WRITTEN EXERCISE 1: List every player the NL West commentary says the Dodgers acquired.

DOCUMENT:
○ ○ ○ ○ ○
Thursday August 2nd, 2012
Bernie Olshansky: Now that each team is for the most part set going into the final stretch, the NL West is up for grabs. The Dodgers were the most prominent buyer this year and the Giants didn’t stand idly by. Los Angeles acquired Hanley Ramirez, Shane Victorino, and Brandon League, and the Giants got Hunter Pence. Before any deals were made, I would say the Giants had a better overall team. But after getting some of the best talent that was made available at the non-waiver trade deadline, the Dodgers might have grabbed a slight edge. Both teams may still make more moves before the year is done, but at this point the N.L. West race will be coming down to the wire.
○ ○ ○ ○ ○
EXERCISE DATA:
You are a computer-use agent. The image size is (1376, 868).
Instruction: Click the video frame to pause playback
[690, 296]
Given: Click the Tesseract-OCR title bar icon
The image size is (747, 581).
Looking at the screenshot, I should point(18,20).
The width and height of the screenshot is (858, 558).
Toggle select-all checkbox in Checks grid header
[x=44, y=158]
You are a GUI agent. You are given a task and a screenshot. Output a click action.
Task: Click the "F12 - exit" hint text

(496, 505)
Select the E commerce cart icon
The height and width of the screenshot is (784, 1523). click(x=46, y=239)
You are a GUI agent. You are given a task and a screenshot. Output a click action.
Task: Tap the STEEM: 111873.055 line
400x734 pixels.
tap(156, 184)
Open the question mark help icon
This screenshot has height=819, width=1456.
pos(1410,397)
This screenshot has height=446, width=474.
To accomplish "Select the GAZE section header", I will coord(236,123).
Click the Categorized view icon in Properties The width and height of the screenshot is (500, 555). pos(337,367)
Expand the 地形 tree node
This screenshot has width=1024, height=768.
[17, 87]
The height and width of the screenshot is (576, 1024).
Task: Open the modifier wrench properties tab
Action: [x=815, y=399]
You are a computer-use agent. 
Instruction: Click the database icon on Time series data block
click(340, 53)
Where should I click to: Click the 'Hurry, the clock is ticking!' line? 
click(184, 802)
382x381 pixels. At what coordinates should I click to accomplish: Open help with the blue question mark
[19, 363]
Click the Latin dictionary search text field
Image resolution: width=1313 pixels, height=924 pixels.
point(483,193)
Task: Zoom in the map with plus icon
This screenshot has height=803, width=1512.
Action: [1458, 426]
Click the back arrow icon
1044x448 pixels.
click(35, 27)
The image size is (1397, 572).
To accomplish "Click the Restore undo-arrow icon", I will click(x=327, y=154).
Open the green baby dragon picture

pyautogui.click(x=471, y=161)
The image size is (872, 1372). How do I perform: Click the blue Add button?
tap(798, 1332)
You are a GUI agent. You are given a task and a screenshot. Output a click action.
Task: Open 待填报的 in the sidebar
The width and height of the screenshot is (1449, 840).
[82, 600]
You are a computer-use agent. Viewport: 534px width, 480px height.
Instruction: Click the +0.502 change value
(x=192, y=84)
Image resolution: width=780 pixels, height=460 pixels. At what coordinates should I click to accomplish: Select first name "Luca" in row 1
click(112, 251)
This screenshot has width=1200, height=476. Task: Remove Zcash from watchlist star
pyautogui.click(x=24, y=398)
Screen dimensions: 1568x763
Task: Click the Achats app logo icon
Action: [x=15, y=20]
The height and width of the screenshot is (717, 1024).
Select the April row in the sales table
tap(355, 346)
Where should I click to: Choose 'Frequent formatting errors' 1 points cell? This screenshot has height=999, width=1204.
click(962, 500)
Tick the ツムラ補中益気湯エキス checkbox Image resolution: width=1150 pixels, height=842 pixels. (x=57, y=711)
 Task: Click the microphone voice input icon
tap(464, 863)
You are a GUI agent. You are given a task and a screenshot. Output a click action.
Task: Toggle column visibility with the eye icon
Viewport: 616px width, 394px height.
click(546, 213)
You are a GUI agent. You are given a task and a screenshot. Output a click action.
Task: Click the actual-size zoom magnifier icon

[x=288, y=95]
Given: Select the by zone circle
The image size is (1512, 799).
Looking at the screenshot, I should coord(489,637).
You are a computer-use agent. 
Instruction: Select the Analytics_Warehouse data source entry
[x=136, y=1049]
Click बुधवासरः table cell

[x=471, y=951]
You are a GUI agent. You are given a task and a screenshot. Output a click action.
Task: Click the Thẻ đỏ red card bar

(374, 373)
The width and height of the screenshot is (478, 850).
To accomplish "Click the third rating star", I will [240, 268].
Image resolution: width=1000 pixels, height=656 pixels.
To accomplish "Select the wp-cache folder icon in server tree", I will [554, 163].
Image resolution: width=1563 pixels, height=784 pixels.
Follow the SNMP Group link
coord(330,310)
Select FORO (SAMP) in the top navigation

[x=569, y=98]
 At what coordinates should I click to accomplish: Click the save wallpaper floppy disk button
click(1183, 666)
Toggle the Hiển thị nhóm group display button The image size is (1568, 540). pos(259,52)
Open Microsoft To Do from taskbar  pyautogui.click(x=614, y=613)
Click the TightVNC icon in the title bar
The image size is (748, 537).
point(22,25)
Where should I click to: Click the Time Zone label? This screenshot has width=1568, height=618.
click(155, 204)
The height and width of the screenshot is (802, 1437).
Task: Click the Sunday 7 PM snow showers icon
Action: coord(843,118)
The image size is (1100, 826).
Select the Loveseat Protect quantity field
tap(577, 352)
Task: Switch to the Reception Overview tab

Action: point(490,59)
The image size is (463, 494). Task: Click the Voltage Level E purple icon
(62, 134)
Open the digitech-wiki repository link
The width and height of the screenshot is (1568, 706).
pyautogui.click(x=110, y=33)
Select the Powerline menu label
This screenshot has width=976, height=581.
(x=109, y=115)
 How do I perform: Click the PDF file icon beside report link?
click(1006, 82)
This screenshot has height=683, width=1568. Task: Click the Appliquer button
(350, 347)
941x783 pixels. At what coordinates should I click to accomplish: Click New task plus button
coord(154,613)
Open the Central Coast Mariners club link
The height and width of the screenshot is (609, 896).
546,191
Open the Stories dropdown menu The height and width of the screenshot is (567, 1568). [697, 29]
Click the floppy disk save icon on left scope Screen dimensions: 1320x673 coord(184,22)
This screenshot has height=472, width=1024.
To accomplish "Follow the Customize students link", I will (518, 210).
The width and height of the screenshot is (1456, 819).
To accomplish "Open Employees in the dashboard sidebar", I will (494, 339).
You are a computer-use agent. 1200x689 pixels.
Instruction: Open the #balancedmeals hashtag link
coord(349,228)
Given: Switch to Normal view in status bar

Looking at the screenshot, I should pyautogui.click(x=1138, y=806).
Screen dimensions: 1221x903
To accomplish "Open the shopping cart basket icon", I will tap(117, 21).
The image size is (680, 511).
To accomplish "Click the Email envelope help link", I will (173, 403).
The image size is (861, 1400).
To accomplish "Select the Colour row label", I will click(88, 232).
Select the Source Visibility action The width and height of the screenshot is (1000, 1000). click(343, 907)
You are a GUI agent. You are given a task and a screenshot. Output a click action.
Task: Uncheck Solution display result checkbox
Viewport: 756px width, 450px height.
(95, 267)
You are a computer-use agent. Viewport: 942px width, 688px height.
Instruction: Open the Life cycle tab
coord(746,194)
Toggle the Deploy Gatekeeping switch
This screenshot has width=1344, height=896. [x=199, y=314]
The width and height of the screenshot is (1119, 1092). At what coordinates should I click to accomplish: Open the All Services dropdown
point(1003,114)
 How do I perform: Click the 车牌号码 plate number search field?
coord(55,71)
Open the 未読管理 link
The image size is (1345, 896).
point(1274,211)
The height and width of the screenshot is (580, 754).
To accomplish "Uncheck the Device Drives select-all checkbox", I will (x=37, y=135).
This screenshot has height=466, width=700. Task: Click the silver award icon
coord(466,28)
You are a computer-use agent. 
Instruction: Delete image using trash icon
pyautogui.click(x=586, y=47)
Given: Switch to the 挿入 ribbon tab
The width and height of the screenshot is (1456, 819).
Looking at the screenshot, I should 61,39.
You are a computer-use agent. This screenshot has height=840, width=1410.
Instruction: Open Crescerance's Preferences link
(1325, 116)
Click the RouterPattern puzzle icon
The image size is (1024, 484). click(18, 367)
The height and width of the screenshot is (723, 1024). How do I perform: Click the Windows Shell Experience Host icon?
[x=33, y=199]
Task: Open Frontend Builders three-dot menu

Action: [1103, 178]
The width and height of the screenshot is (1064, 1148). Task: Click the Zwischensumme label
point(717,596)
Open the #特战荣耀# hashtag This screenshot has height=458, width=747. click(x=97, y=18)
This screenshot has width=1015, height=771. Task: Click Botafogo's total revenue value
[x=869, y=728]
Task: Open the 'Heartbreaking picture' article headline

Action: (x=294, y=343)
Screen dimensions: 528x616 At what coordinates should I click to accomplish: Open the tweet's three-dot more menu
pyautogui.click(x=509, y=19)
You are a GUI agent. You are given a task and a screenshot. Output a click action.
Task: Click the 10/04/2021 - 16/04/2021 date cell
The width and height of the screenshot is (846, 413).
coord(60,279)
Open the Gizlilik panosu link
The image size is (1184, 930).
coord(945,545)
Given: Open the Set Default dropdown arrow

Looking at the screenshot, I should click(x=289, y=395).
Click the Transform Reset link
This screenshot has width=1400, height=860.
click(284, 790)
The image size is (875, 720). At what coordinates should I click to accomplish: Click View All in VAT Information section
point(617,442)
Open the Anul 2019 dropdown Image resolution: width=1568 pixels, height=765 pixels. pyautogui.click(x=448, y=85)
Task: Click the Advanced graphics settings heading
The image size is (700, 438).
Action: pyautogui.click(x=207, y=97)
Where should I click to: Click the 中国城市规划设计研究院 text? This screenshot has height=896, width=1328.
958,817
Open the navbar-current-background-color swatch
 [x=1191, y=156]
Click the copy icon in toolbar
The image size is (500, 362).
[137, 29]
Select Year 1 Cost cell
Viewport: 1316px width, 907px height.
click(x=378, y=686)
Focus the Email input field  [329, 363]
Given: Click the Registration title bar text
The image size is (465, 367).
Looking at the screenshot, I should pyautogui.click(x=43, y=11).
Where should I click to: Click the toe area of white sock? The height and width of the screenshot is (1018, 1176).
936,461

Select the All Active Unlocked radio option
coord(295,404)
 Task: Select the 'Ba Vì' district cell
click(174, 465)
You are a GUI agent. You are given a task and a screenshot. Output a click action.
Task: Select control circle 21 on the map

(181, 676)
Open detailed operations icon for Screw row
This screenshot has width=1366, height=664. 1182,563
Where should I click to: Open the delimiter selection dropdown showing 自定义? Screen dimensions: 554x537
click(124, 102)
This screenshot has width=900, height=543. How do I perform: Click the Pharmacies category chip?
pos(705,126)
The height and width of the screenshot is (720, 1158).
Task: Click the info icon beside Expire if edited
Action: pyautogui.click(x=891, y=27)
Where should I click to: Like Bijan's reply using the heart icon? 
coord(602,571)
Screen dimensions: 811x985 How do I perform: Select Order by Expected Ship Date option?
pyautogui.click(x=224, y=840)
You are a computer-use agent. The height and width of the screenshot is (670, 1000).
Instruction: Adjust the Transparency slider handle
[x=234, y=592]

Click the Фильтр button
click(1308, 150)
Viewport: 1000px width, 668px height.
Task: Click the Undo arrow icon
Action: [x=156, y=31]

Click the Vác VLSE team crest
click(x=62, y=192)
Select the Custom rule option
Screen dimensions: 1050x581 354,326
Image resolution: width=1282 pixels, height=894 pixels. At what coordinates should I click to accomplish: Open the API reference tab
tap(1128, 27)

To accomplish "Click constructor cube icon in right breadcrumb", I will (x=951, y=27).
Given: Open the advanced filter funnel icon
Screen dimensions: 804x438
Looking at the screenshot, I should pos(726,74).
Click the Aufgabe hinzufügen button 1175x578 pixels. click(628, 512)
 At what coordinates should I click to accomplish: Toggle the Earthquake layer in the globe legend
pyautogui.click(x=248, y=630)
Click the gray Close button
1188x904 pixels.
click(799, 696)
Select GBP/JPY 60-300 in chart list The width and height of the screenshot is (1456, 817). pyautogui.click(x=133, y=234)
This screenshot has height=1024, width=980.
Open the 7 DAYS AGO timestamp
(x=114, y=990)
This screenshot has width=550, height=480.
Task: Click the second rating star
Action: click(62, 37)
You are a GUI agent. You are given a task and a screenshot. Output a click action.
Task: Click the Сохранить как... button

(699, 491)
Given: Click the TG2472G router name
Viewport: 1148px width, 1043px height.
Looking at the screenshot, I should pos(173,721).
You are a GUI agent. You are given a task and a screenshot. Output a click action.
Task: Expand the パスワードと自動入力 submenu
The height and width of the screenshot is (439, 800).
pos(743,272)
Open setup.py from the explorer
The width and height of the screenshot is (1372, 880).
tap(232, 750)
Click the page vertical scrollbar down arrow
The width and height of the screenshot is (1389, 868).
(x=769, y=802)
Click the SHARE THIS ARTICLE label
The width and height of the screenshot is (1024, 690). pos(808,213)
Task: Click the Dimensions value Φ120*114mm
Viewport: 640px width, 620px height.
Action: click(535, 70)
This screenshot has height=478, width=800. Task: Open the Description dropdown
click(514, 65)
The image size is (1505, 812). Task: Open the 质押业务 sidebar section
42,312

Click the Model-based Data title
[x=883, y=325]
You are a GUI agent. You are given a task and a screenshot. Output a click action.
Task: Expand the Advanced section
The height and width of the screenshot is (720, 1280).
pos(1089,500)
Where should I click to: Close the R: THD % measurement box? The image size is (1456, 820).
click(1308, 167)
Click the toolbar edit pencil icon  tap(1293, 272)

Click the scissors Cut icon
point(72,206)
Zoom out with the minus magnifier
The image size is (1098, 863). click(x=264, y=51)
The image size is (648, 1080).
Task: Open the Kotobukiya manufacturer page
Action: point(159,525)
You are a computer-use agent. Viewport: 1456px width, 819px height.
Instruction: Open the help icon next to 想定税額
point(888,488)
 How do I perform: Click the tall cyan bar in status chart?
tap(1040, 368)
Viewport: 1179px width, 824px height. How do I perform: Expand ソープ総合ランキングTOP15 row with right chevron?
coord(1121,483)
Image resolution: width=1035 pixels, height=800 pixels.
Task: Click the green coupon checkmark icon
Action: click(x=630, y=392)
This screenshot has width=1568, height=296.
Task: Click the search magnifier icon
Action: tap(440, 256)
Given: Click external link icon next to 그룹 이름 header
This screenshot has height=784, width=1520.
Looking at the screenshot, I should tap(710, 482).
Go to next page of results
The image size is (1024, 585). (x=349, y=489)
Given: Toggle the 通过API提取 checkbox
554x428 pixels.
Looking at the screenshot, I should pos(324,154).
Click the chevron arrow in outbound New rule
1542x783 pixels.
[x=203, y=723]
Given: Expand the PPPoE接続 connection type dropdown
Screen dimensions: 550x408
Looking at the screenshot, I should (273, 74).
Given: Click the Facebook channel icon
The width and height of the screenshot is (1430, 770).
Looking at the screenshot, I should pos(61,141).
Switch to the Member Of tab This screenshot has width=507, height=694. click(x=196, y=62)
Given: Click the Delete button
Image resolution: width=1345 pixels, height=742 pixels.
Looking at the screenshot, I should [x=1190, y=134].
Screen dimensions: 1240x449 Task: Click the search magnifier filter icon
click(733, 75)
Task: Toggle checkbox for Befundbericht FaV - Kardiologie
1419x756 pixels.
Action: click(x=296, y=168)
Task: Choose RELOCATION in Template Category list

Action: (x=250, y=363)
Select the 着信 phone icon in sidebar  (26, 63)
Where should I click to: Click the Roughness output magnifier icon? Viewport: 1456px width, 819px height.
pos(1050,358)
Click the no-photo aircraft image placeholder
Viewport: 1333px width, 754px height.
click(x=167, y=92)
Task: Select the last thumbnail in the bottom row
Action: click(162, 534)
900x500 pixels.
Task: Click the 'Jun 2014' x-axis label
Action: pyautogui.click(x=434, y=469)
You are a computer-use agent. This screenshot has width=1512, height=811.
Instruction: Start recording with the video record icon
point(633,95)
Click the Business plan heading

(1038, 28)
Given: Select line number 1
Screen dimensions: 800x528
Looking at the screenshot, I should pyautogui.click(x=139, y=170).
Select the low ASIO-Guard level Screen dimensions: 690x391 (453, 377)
○ ○ ○ ○ ○
WRITTEN EXERCISE 2: In the records, format the lines from the one containing "Select the E commerce cart icon" up to and including the one containing "Action: [x=15, y=20]" as a JSON list of strings with one string per line, leaving out blank lines.

EXPECTED ANSWER 1:
- Hanley Ramirez
- Shane Victorino
- Brandon League

EXPECTED ANSWER 2:
[
  "Select the E commerce cart icon",
  "The height and width of the screenshot is (784, 1523). click(x=46, y=239)",
  "You are a GUI agent. You are given a task and a screenshot. Output a click action.",
  "Task: Tap the STEEM: 111873.055 line",
  "400x734 pixels.",
  "tap(156, 184)",
  "Open the question mark help icon",
  "This screenshot has height=819, width=1456.",
  "pos(1410,397)",
  "This screenshot has height=446, width=474.",
  "To accomplish \"Select the GAZE section header\", I will coord(236,123).",
  "Click the Categorized view icon in Properties The width and height of the screenshot is (500, 555). pos(337,367)",
  "Expand the 地形 tree node",
  "This screenshot has width=1024, height=768.",
  "[17, 87]",
  "The height and width of the screenshot is (576, 1024).",
  "Task: Open the modifier wrench properties tab",
  "Action: [x=815, y=399]",
  "You are a computer-use agent. ",
  "Instruction: Click the database icon on Time series data block",
  "click(340, 53)",
  "Where should I click to: Click the 'Hurry, the clock is ticking!' line? ",
  "click(184, 802)",
  "382x381 pixels. At what coordinates should I click to accomplish: Open help with the blue question mark",
  "[19, 363]",
  "Click the Latin dictionary search text field",
  "Image resolution: width=1313 pixels, height=924 pixels.",
  "point(483,193)",
  "Task: Zoom in the map with plus icon",
  "This screenshot has height=803, width=1512.",
  "Action: [1458, 426]",
  "Click the back arrow icon",
  "1044x448 pixels.",
  "click(35, 27)",
  "The image size is (1397, 572).",
  "To accomplish \"Click the Restore undo-arrow icon\", I will click(x=327, y=154).",
  "Open the green baby dragon picture",
  "pyautogui.click(x=471, y=161)",
  "The image size is (872, 1372). How do I perform: Click the blue Add button?",
  "tap(798, 1332)",
  "You are a GUI agent. You are given a task and a screenshot. Output a click action.",
  "Task: Open 待填报的 in the sidebar",
  "The width and height of the screenshot is (1449, 840).",
  "[82, 600]",
  "You are a computer-use agent. Viewport: 534px width, 480px height.",
  "Instruction: Click the +0.502 change value",
  "(x=192, y=84)",
  "Image resolution: width=780 pixels, height=460 pixels. At what coordinates should I click to accomplish: Select first name \"Luca\" in row 1",
  "click(112, 251)",
  "This screenshot has width=1200, height=476. Task: Remove Zcash from watchlist star",
  "pyautogui.click(x=24, y=398)",
  "Screen dimensions: 1568x763",
  "Task: Click the Achats app logo icon",
  "Action: [x=15, y=20]"
]